-- ACTION ITEM --
Can you quote, word for word, every line from the first line of the records below through the line containing "Click print icon", and nothing else?

-- MATERIAL SHOWN --

————

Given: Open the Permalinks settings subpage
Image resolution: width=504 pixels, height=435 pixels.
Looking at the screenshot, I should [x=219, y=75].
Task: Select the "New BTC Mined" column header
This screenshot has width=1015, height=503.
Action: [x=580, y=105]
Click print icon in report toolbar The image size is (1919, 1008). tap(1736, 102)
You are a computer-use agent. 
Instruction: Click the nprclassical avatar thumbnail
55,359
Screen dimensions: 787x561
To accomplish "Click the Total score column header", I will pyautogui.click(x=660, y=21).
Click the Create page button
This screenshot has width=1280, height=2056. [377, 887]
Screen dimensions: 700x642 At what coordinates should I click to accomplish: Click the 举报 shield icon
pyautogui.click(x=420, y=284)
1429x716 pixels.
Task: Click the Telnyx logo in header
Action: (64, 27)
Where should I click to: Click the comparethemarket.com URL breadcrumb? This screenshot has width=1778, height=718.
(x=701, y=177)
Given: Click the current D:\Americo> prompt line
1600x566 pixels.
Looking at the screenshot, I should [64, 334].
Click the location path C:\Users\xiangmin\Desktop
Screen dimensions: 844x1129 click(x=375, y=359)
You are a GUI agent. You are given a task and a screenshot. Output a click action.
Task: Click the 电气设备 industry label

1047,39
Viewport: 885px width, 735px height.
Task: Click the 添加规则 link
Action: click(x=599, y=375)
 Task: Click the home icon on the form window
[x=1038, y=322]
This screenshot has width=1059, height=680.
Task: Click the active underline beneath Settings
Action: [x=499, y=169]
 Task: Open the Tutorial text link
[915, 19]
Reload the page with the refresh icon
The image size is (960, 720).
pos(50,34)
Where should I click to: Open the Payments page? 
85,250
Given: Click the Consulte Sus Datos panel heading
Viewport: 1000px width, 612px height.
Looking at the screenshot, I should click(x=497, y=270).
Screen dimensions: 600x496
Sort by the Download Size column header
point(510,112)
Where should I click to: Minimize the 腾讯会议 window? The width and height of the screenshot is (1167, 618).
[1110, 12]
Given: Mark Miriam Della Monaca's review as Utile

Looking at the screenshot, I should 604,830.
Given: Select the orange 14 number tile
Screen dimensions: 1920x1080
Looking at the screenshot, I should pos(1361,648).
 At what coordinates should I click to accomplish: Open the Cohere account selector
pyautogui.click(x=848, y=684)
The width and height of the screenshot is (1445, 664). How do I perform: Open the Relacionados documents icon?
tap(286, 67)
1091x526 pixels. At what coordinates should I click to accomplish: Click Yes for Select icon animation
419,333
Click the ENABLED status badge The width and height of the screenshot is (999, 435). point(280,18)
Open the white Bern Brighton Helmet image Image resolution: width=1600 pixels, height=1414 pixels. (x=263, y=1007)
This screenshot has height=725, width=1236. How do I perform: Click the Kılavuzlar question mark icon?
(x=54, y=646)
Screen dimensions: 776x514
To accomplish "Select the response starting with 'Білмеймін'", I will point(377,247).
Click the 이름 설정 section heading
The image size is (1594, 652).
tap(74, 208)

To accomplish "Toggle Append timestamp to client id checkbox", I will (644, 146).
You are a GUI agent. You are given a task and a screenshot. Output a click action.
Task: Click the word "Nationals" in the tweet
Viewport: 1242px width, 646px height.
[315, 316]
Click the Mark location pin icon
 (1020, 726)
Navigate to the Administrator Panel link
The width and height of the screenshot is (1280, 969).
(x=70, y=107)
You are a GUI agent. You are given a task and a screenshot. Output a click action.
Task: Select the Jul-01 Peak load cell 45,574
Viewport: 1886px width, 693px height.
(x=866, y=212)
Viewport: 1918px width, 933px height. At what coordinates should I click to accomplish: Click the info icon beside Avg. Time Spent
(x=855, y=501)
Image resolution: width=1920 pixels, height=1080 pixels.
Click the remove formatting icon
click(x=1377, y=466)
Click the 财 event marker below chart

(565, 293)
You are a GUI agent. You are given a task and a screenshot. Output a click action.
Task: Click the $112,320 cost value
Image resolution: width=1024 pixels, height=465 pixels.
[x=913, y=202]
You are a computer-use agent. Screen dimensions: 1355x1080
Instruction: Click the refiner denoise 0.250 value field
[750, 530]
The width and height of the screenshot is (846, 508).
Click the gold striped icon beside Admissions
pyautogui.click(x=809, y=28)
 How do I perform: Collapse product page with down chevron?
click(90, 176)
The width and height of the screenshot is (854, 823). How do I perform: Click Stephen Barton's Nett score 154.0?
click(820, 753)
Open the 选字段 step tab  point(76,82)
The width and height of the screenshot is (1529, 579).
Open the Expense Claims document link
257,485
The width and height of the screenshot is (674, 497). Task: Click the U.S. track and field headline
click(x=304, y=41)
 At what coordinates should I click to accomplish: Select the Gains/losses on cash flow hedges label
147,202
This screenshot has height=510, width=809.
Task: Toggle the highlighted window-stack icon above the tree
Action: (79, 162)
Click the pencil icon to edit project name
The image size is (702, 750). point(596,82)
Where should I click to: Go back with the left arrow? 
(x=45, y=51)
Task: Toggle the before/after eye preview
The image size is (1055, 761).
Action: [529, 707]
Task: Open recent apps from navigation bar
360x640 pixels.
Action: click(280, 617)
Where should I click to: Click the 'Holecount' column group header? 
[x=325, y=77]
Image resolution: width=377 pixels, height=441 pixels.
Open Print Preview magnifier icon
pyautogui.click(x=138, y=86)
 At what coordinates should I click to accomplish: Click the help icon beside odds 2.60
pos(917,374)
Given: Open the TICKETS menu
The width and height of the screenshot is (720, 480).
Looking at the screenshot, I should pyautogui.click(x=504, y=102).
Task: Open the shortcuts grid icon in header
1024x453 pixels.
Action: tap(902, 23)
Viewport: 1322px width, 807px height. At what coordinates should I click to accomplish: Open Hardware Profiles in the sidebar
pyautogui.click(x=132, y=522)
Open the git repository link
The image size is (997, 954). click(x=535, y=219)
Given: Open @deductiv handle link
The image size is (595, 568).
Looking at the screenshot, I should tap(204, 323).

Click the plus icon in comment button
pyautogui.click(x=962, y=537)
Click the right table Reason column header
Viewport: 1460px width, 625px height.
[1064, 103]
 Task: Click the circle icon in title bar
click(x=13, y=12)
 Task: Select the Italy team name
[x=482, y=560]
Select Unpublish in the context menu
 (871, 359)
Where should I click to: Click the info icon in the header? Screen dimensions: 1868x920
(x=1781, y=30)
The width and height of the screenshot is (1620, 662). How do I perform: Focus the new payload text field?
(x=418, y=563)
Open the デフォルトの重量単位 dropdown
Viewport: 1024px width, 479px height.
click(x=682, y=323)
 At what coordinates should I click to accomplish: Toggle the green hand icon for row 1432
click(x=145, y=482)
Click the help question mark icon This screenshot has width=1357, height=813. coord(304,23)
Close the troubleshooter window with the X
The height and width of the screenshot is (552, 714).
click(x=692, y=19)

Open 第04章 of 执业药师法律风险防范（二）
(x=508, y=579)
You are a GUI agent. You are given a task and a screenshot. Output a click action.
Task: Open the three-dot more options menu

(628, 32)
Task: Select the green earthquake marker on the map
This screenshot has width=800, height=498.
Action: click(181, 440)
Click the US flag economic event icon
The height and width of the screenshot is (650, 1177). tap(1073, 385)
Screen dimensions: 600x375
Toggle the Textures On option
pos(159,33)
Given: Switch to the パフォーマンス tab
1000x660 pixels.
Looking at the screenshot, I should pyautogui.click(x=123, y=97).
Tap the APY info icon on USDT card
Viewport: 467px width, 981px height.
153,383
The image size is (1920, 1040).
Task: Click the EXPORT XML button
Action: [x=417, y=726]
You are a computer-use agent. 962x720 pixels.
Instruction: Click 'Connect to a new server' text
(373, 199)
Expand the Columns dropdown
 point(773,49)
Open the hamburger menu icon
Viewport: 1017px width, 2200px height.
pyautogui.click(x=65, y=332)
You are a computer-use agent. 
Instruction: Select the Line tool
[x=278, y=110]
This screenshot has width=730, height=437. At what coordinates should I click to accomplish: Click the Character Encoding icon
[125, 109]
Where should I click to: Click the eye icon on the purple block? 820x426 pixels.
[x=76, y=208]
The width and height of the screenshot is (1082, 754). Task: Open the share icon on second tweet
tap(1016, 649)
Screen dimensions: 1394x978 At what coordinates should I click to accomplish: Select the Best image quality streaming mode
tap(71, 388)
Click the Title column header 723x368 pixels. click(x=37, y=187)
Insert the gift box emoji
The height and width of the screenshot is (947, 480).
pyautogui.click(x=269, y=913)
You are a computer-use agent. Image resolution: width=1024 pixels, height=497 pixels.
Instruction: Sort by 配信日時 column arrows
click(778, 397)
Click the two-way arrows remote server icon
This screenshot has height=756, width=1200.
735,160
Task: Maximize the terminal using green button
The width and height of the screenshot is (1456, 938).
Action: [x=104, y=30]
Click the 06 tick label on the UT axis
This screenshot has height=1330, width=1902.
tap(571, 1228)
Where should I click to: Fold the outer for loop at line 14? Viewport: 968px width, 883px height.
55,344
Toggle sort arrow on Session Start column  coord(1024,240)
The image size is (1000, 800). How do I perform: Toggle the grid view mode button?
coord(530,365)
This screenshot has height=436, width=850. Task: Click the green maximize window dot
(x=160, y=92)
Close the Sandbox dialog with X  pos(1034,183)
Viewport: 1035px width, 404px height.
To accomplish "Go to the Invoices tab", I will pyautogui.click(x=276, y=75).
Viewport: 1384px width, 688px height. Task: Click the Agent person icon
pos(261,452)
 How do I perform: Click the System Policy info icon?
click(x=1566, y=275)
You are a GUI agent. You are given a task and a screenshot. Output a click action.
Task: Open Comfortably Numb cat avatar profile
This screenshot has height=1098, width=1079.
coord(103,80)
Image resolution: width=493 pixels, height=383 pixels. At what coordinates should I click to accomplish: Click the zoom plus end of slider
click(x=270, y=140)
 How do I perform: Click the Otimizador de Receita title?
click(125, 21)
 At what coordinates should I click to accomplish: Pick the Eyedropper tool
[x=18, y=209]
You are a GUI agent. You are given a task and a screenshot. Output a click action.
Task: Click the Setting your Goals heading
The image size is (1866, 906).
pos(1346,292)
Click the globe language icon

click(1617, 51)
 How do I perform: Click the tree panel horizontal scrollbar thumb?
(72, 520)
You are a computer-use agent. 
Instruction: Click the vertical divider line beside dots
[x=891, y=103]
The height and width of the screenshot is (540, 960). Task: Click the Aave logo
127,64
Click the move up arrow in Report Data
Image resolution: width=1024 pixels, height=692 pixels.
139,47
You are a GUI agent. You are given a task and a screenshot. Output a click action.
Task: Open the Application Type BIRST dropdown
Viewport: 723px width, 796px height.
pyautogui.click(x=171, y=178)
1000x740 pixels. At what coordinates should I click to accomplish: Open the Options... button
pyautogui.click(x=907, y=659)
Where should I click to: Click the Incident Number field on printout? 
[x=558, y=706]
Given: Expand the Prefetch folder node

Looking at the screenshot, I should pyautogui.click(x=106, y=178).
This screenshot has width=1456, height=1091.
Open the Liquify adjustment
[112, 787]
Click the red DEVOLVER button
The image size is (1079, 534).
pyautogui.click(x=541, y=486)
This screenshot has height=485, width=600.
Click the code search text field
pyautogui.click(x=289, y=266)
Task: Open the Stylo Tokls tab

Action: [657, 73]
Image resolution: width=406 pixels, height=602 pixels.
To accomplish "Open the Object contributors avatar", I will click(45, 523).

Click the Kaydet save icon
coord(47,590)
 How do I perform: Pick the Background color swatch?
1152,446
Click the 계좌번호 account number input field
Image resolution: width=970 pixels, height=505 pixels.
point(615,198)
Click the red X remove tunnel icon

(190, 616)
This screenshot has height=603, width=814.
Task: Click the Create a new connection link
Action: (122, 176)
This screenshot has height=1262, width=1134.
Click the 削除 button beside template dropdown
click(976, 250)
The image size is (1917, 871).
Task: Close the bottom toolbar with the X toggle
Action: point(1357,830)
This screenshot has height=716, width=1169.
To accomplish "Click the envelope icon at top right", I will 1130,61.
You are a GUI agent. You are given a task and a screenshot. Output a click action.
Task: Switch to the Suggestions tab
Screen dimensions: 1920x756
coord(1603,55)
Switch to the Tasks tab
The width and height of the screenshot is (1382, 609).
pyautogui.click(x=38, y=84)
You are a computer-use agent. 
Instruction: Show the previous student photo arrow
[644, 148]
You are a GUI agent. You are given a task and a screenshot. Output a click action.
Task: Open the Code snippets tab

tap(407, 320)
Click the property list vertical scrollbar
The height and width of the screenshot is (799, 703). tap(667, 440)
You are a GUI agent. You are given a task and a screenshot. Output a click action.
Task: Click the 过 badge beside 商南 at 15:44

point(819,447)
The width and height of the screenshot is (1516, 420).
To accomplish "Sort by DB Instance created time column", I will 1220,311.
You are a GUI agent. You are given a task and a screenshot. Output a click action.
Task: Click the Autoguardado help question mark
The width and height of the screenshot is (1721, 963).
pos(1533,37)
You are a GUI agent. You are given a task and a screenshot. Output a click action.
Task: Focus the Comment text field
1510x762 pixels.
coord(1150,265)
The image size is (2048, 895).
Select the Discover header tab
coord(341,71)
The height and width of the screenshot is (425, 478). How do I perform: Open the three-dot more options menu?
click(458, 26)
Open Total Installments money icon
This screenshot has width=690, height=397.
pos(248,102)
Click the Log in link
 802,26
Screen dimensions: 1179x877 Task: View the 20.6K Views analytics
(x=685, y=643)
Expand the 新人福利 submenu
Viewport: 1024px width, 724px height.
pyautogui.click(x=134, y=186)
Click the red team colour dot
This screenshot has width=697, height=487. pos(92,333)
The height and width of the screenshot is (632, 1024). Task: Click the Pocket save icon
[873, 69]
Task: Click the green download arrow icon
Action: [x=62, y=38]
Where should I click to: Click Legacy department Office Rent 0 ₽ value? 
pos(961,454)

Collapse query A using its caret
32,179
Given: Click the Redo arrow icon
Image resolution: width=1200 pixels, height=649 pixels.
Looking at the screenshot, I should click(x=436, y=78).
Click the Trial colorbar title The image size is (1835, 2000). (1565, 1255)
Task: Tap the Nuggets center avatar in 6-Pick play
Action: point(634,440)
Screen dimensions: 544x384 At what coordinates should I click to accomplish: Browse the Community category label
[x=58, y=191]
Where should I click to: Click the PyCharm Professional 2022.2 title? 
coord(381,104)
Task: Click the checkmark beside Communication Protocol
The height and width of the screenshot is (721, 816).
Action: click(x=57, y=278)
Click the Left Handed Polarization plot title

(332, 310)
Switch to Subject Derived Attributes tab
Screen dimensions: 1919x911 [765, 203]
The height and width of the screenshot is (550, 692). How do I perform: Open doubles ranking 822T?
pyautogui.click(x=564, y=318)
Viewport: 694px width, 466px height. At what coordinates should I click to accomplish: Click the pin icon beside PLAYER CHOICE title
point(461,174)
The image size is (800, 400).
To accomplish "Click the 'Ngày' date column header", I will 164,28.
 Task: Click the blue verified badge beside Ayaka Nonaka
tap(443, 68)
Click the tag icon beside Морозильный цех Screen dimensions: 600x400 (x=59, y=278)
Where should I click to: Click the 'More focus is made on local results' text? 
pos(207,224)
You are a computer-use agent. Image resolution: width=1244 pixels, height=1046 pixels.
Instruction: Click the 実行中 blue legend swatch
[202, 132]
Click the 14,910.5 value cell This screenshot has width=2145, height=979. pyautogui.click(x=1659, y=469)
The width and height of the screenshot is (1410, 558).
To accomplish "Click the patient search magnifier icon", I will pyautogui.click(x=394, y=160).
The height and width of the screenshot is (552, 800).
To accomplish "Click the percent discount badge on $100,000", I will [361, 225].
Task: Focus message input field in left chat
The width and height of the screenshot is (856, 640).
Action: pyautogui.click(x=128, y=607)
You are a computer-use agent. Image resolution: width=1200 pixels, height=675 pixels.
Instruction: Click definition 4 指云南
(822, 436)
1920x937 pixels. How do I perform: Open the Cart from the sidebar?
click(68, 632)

————

-- FINISHED TASK --
Given: Open the Permalinks settings subpage
Image resolution: width=504 pixels, height=435 pixels.
Looking at the screenshot, I should [x=219, y=75].
Task: Select the "New BTC Mined" column header
This screenshot has width=1015, height=503.
Action: [x=580, y=105]
Click print icon in report toolbar The image size is (1919, 1008). tap(1736, 102)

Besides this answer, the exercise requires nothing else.